= Beginning of Section =
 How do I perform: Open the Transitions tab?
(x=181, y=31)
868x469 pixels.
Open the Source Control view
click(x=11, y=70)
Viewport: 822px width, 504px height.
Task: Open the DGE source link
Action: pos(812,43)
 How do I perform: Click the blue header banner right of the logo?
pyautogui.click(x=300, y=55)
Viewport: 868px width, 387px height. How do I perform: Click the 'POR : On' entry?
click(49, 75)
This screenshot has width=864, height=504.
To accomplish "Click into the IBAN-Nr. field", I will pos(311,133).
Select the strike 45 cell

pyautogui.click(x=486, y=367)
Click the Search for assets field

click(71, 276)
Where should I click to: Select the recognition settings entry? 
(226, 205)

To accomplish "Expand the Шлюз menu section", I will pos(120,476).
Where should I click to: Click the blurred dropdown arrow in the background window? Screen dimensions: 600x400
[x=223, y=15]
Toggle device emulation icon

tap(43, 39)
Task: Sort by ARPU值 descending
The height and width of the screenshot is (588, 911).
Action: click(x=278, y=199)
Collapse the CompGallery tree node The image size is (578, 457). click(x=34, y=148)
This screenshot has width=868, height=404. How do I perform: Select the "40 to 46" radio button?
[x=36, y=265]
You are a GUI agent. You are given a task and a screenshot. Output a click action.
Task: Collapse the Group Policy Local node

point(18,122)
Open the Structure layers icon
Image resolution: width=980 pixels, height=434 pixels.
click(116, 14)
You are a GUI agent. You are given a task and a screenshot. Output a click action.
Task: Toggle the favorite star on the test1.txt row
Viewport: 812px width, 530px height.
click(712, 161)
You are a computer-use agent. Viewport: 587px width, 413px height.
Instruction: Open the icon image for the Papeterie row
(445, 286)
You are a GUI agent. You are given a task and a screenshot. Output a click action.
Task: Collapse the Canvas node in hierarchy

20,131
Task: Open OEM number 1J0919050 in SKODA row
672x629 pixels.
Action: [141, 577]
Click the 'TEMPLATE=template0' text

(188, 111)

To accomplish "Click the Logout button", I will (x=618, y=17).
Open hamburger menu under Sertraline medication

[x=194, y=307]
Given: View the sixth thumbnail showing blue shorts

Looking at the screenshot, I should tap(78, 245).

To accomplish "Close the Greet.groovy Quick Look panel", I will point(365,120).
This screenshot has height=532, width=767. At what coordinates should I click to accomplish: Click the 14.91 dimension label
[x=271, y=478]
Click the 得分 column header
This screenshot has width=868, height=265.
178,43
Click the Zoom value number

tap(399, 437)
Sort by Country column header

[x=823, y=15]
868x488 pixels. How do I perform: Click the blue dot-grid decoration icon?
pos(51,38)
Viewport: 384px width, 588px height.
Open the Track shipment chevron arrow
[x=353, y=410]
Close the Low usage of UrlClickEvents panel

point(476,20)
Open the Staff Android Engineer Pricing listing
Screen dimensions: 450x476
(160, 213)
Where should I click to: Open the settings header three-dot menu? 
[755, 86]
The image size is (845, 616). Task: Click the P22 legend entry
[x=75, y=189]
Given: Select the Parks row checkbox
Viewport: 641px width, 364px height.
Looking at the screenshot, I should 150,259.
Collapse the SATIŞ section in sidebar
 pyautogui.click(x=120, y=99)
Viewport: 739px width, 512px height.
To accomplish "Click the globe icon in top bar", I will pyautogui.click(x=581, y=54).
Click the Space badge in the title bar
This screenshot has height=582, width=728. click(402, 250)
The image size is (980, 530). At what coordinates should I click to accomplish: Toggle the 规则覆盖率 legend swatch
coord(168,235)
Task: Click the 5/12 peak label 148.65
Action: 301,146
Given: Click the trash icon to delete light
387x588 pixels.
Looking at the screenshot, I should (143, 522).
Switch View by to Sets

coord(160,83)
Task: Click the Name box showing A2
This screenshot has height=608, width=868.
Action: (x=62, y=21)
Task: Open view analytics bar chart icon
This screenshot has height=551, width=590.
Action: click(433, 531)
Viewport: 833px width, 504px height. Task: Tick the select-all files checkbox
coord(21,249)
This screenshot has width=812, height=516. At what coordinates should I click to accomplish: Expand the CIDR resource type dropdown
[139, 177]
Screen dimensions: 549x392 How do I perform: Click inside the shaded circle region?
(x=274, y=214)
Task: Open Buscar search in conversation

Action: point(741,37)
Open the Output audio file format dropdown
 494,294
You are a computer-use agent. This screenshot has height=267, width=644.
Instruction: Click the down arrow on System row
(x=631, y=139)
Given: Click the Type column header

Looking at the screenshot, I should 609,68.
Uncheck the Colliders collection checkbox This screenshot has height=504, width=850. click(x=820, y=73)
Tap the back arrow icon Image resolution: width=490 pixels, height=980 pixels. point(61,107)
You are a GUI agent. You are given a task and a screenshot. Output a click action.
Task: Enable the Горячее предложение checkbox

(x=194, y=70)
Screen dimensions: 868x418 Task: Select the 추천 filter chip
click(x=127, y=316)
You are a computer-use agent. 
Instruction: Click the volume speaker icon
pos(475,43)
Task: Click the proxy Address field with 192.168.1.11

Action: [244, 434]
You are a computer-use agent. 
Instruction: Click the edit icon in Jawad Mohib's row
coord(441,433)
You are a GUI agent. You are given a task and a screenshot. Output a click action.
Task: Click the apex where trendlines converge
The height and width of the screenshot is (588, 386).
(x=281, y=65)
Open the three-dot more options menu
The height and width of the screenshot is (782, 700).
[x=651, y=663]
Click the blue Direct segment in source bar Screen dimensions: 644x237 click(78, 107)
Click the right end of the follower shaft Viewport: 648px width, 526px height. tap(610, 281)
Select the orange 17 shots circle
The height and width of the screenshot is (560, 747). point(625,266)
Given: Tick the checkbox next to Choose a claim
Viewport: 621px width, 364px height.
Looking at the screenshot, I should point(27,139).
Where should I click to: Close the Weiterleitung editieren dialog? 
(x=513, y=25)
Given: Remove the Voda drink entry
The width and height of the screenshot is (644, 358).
= End of Section =
**PROBLEM REQUIREMENTS**. Everything in the data must be repeated exactly; leave no line out.

**RESULT**.
 How do I perform: Open the Transitions tab?
(x=181, y=31)
868x469 pixels.
Open the Source Control view
click(x=11, y=70)
Viewport: 822px width, 504px height.
Task: Open the DGE source link
Action: pos(812,43)
 How do I perform: Click the blue header banner right of the logo?
pyautogui.click(x=300, y=55)
Viewport: 868px width, 387px height. How do I perform: Click the 'POR : On' entry?
click(49, 75)
This screenshot has width=864, height=504.
To accomplish "Click into the IBAN-Nr. field", I will pos(311,133).
Select the strike 45 cell

pyautogui.click(x=486, y=367)
Click the Search for assets field

click(71, 276)
Where should I click to: Select the recognition settings entry? 
(226, 205)

To accomplish "Expand the Шлюз menu section", I will pos(120,476).
Where should I click to: Click the blurred dropdown arrow in the background window? Screen dimensions: 600x400
[x=223, y=15]
Toggle device emulation icon

tap(43, 39)
Task: Sort by ARPU值 descending
The height and width of the screenshot is (588, 911).
Action: click(x=278, y=199)
Collapse the CompGallery tree node The image size is (578, 457). click(x=34, y=148)
This screenshot has width=868, height=404. How do I perform: Select the "40 to 46" radio button?
[x=36, y=265]
You are a GUI agent. You are given a task and a screenshot. Output a click action.
Task: Collapse the Group Policy Local node

point(18,122)
Open the Structure layers icon
Image resolution: width=980 pixels, height=434 pixels.
click(116, 14)
You are a GUI agent. You are given a task and a screenshot. Output a click action.
Task: Toggle the favorite star on the test1.txt row
Viewport: 812px width, 530px height.
click(712, 161)
You are a computer-use agent. Viewport: 587px width, 413px height.
Instruction: Open the icon image for the Papeterie row
(445, 286)
You are a GUI agent. You are given a task and a screenshot. Output a click action.
Task: Collapse the Canvas node in hierarchy

20,131
Task: Open OEM number 1J0919050 in SKODA row
672x629 pixels.
Action: [141, 577]
Click the 'TEMPLATE=template0' text

(188, 111)

To accomplish "Click the Logout button", I will (x=618, y=17).
Open hamburger menu under Sertraline medication

[x=194, y=307]
Given: View the sixth thumbnail showing blue shorts

Looking at the screenshot, I should tap(78, 245).

To accomplish "Close the Greet.groovy Quick Look panel", I will point(365,120).
This screenshot has height=532, width=767. At what coordinates should I click to accomplish: Click the 14.91 dimension label
[x=271, y=478]
Click the 得分 column header
This screenshot has width=868, height=265.
178,43
Click the Zoom value number

tap(399, 437)
Sort by Country column header

[x=823, y=15]
868x488 pixels. How do I perform: Click the blue dot-grid decoration icon?
pos(51,38)
Viewport: 384px width, 588px height.
Open the Track shipment chevron arrow
[x=353, y=410]
Close the Low usage of UrlClickEvents panel

point(476,20)
Open the Staff Android Engineer Pricing listing
Screen dimensions: 450x476
(160, 213)
Where should I click to: Open the settings header three-dot menu? 
[755, 86]
The image size is (845, 616). Task: Click the P22 legend entry
[x=75, y=189]
Given: Select the Parks row checkbox
Viewport: 641px width, 364px height.
Looking at the screenshot, I should 150,259.
Collapse the SATIŞ section in sidebar
 pyautogui.click(x=120, y=99)
Viewport: 739px width, 512px height.
To accomplish "Click the globe icon in top bar", I will pyautogui.click(x=581, y=54).
Click the Space badge in the title bar
This screenshot has height=582, width=728. click(402, 250)
The image size is (980, 530). At what coordinates should I click to accomplish: Toggle the 规则覆盖率 legend swatch
coord(168,235)
Task: Click the 5/12 peak label 148.65
Action: 301,146
Given: Click the trash icon to delete light
387x588 pixels.
Looking at the screenshot, I should (143, 522).
Switch View by to Sets

coord(160,83)
Task: Click the Name box showing A2
This screenshot has height=608, width=868.
Action: (x=62, y=21)
Task: Open view analytics bar chart icon
This screenshot has height=551, width=590.
Action: click(433, 531)
Viewport: 833px width, 504px height. Task: Tick the select-all files checkbox
coord(21,249)
This screenshot has width=812, height=516. At what coordinates should I click to accomplish: Expand the CIDR resource type dropdown
[139, 177]
Screen dimensions: 549x392 How do I perform: Click inside the shaded circle region?
(x=274, y=214)
Task: Open Buscar search in conversation

Action: point(741,37)
Open the Output audio file format dropdown
 494,294
You are a computer-use agent. This screenshot has height=267, width=644.
Instruction: Click the down arrow on System row
(x=631, y=139)
Given: Click the Type column header

Looking at the screenshot, I should 609,68.
Uncheck the Colliders collection checkbox This screenshot has height=504, width=850. click(x=820, y=73)
Tap the back arrow icon Image resolution: width=490 pixels, height=980 pixels. point(61,107)
You are a GUI agent. You are given a task and a screenshot. Output a click action.
Task: Enable the Горячее предложение checkbox

(x=194, y=70)
Screen dimensions: 868x418 Task: Select the 추천 filter chip
click(x=127, y=316)
You are a computer-use agent. 
Instruction: Click the volume speaker icon
pos(475,43)
Task: Click the proxy Address field with 192.168.1.11

Action: [244, 434]
You are a computer-use agent. 
Instruction: Click the edit icon in Jawad Mohib's row
coord(441,433)
You are a GUI agent. You are given a task and a screenshot. Output a click action.
Task: Click the apex where trendlines converge
The height and width of the screenshot is (588, 386).
(x=281, y=65)
Open the three-dot more options menu
The height and width of the screenshot is (782, 700).
[x=651, y=663]
Click the blue Direct segment in source bar Screen dimensions: 644x237 click(78, 107)
Click the right end of the follower shaft Viewport: 648px width, 526px height. tap(610, 281)
Select the orange 17 shots circle
The height and width of the screenshot is (560, 747). point(625,266)
Given: Tick the checkbox next to Choose a claim
Viewport: 621px width, 364px height.
Looking at the screenshot, I should point(27,139).
Where should I click to: Close the Weiterleitung editieren dialog? 
(x=513, y=25)
Given: Remove the Voda drink entry
The width and height of the screenshot is (644, 358).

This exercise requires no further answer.